Re: Bringing PostgreSQL torwards the standard regarding

From
Rod Taylor
Date:
> 5. If the identifier is lowercase only, convert it to uppercase only. I 
> am assuming here that the authors of the client code chose an 
> uppercase-folding database, so they should know what they are doing when 
> accessing stuff from the standard offering.

You've just broken one of my databases.

In one project I quote nearly everything and do so in lower case only.
This was done to ensure portability between PostgreSQL, Oracle, etc. --
but with my preference of lower case names.

If someone copied this database with the wrong case folding option, it
would break a (reasonably) spec compliant application that is regularly
installed on environments where we have little to no control over the
database settings.

I think copied attributes need to be left alone. Train the PostgreSQL
utilities to always quote the identifiers instead.

If you want case to be folded, run an external utility to does a bunch
of ALTER ... RENAMEs.




Re: Bringing PostgreSQL torwards the standard regarding

From
Shachar Shemesh
Date:
Rod Taylor wrote:

>>5. If the identifier is lowercase only, convert it to uppercase only. I 
>>am assuming here that the authors of the client code chose an 
>>uppercase-folding database, so they should know what they are doing when 
>>accessing stuff from the standard offering.
>>    
>>
>
>You've just broken one of my databases.
>
>In one project I quote nearly everything and do so in lower case only.
>This was done to ensure portability between PostgreSQL, Oracle, etc. --
>but with my preference of lower case names.
>  
>
I'm not sure you understood me.

First, if we don't convert lower->upper, how can anyone expect the 
following query to work:
select lower(id) from table;

Even if you quote everything, you'd still probably have:
select lower("id") from "table";

Noone can expect you to do:
select "lower"("id") from "table";

The problem is that "lower" is defined in template1. If we don't 
uppercase it when we create the database, the above won't work. Then 
again, I'm fairly sure that the identifiers you placed as lowercase in 
your database are not defined by template1.

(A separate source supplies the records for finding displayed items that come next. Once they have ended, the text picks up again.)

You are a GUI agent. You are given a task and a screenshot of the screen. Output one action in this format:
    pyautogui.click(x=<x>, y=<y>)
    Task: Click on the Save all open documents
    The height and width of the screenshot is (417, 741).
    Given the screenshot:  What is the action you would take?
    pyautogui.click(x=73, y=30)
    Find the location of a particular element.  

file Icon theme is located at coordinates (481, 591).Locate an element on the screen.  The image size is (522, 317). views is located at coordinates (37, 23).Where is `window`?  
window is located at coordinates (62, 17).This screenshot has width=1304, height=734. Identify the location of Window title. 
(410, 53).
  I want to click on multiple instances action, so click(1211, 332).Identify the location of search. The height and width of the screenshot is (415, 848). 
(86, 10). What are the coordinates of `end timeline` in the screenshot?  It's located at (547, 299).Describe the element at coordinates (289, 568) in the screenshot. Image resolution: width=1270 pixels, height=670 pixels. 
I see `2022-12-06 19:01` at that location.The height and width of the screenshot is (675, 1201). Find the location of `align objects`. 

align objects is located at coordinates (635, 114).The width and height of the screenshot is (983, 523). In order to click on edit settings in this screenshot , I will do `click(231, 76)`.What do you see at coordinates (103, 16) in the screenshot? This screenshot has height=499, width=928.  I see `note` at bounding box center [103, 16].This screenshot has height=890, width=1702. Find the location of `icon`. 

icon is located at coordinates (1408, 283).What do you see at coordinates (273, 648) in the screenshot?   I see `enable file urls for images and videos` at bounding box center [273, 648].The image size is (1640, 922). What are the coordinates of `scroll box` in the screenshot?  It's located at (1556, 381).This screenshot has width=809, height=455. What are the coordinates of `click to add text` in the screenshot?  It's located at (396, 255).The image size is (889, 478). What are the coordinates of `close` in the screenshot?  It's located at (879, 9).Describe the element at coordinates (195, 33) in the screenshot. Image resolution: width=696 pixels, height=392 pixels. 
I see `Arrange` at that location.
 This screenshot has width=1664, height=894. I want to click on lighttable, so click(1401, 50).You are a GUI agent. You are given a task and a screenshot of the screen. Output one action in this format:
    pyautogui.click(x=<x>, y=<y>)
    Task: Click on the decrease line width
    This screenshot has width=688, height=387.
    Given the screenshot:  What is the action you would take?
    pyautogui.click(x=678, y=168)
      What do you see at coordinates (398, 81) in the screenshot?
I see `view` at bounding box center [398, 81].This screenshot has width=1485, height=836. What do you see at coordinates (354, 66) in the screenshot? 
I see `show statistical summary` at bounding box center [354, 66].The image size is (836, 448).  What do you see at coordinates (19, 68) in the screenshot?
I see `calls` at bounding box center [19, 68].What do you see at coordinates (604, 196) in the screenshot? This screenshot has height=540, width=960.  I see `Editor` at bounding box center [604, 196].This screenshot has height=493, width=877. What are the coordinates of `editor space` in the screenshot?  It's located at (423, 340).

In short, I don't think this suggestion broke your database.
         Shachar

-- 
Shachar Shemesh
Lingnu Open Source Consulting
http://www.lingnu.com/



Re: Bringing PostgreSQL torwards the standard regarding

From
Rod Taylor
Date:
> I'm not sure you understood me.

Perhaps not, here is what we have:

\c template_db
CREATE TABLE "example" ( "col" integer);

CREATE DATABASE newdb WITH TEMPLATE template_db UPPERCASE IDENTIFIERS;

\c newdb
SELECT "col" FROM "example";

> In short, I don't think this suggestion broke your database.

I understood that since "example", when copied, would turn into
"EXAMPLE" -- but that if it was "Example" it would be copied as
"Example".



Re: Bringing PostgreSQL torwards the standard regarding

From
Andrew Dunstan
Date:

Shachar Shemesh wrote:

> I'm opening a new thread, as the previous one was too nested, and 
> contained too much emotions.
>
> I'll start by my understanding of a summary of the thread so far. The 
> solution we are seeking would have to satisfy the following conditions:
> 1. Setting should be on a per-database level. A per-server option is 
> not good enough, and a per-session option is too difficult to 
> implement, with no apparent justifiable return. 


I am not convinced on this point. Why is per-server not good enough? The 
obvious place to make these changes seems to me to be during or 
immediatly after the bootstrap phase of initdb. It would avoid a host of 
later troubles.

>
> 2. Old applications already working with PG's lowercase folding should 
> have an option to continue working unmodified for the foreseeable future.
>
> Solutions offered so far, and their status:
> 1. Tri-state. Folder upper, if failes, fold lower, if succeeds, warn.
> 2. Dual state. Fold lower or upper. Break if client is broken.
> 3. Create a database conversion tool to change existing case.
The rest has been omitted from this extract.